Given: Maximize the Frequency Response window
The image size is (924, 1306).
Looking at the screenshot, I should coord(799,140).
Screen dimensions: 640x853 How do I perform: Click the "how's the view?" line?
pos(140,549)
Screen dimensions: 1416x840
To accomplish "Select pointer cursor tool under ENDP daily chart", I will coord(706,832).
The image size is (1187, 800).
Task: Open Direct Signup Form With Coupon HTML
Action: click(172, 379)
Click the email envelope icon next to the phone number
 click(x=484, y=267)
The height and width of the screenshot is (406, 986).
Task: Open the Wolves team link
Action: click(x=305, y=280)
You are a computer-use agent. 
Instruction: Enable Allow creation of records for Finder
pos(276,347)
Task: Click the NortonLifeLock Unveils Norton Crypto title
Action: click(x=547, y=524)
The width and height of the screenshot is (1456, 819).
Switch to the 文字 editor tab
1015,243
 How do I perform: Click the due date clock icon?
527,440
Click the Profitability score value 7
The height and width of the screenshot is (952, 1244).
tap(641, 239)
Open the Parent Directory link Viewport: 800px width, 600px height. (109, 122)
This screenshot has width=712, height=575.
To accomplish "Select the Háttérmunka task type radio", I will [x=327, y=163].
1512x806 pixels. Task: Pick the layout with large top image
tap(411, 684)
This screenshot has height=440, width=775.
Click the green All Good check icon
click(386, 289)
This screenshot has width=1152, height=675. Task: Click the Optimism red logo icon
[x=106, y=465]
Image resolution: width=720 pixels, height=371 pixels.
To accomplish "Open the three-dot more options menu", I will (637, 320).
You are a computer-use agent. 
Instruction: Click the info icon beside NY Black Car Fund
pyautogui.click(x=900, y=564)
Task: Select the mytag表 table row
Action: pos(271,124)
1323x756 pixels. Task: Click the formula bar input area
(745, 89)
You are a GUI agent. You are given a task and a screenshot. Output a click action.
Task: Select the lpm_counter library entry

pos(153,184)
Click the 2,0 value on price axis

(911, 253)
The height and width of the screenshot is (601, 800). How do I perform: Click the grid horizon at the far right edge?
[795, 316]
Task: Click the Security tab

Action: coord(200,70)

····················

Copy out the records word for word, beginning with their first line and ending after the line that contains "[x=106, y=465]", with both of those lines included.

(Problem solution)
Given: Maximize the Frequency Response window
The image size is (924, 1306).
Looking at the screenshot, I should coord(799,140).
Screen dimensions: 640x853 How do I perform: Click the "how's the view?" line?
pos(140,549)
Screen dimensions: 1416x840
To accomplish "Select pointer cursor tool under ENDP daily chart", I will coord(706,832).
The image size is (1187, 800).
Task: Open Direct Signup Form With Coupon HTML
Action: click(172, 379)
Click the email envelope icon next to the phone number
 click(x=484, y=267)
The height and width of the screenshot is (406, 986).
Task: Open the Wolves team link
Action: click(x=305, y=280)
You are a computer-use agent. 
Instruction: Enable Allow creation of records for Finder
pos(276,347)
Task: Click the NortonLifeLock Unveils Norton Crypto title
Action: click(x=547, y=524)
The width and height of the screenshot is (1456, 819).
Switch to the 文字 editor tab
1015,243
 How do I perform: Click the due date clock icon?
527,440
Click the Profitability score value 7
The height and width of the screenshot is (952, 1244).
tap(641, 239)
Open the Parent Directory link Viewport: 800px width, 600px height. (109, 122)
This screenshot has width=712, height=575.
To accomplish "Select the Háttérmunka task type radio", I will [x=327, y=163].
1512x806 pixels. Task: Pick the layout with large top image
tap(411, 684)
This screenshot has height=440, width=775.
Click the green All Good check icon
click(386, 289)
This screenshot has width=1152, height=675. Task: Click the Optimism red logo icon
[x=106, y=465]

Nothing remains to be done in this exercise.